Fisrtly, the name  ‘linn’ occurs widely in Scotland no doubt a function of two separate but similar linguistic terms for bodies of water. Llyn was the Brittonic (Welsh) word for lake whilst linne is Gaelic for pool. The word follows the languages and therefore is found in most parts of Scotland except the S.E. because neither of these languages was ever dominant there. Loch Linnhe as a name is of relatively recent usage and functions in context of a large inlet to the sea. The loch itself stretches from Fort William on the west of Scotland to Isle of Mull, a  distance of some 9 miles (14km).

Loch Linnhe formed as a result of the Great Glen Fault which is a long strike-slip fault that dates back about 400 million years  which includes Loch Ness and is linked to the same fault in northwestern Newfoundland which runs into the Gulf of St Lawrence.

Although one of the smaller of Scotland’s lochs it is viewed by many thousands of visitors each who use the road which tracks the loch from Oban up to Fort William via Glencoe. It impresses as very peaceful with little boat traffic or other activities in evidence. On the southern tip is the Isle of Mull, also a popular tourist destination, famous for its landscapes, seascapes and conection to Iona.

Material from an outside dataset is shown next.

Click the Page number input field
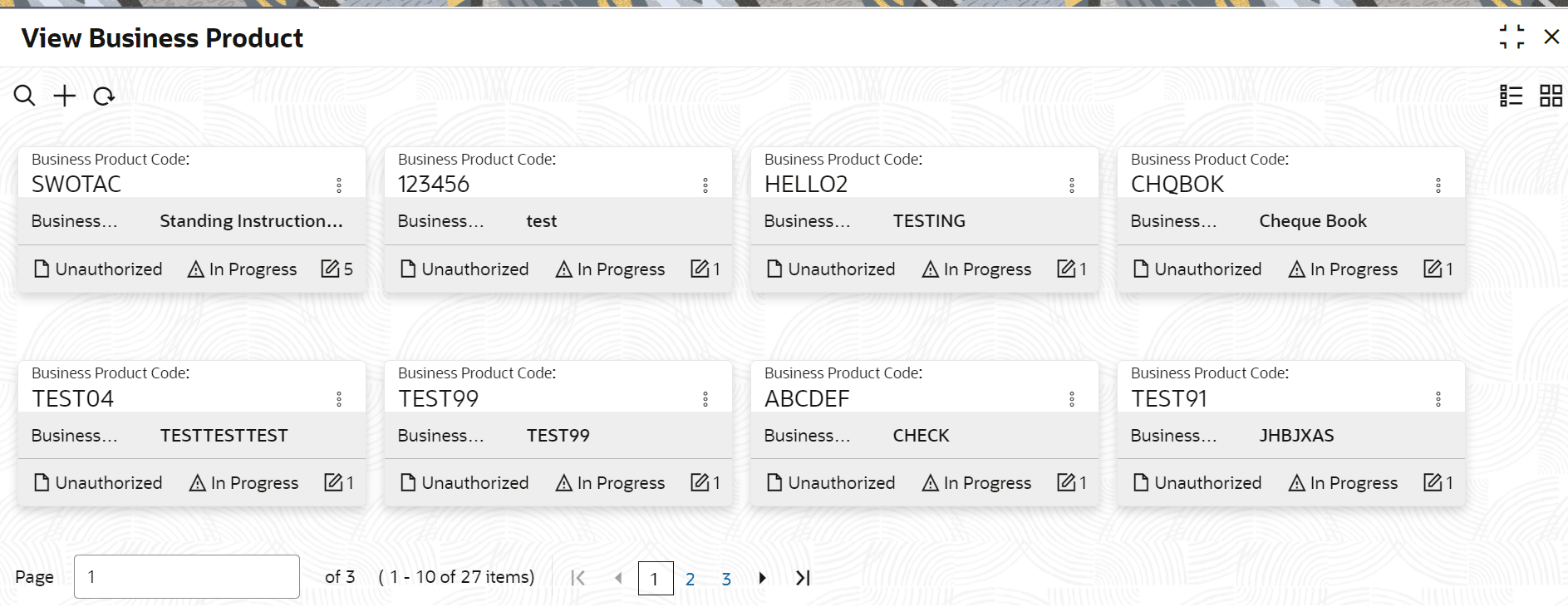The height and width of the screenshot is (612, 1568). (x=186, y=577)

At Fort William it is possible to literally dine on the loch in the form of the Crannog Restaurant which specialises in High End seafood.

Overall therefore, Loch Linnhe offers a fascinating combination of linguistic and geological history combined with impressive but peaceful scenery.

The images below were taken from the Isle of Mull looking north-east where the loch enters the sea.

Loch Linnhe, Scotland

View of Loch Linnhe

 

Loch Linnhe, Scotland

View of Loch Linnhe

Loch Linnhe, Scotland

View of Loch Linnhe

Elsewhere today, I have been working on the detail of tours for 2011 and just responded to an enquiry for a new, small group tour of Scotland.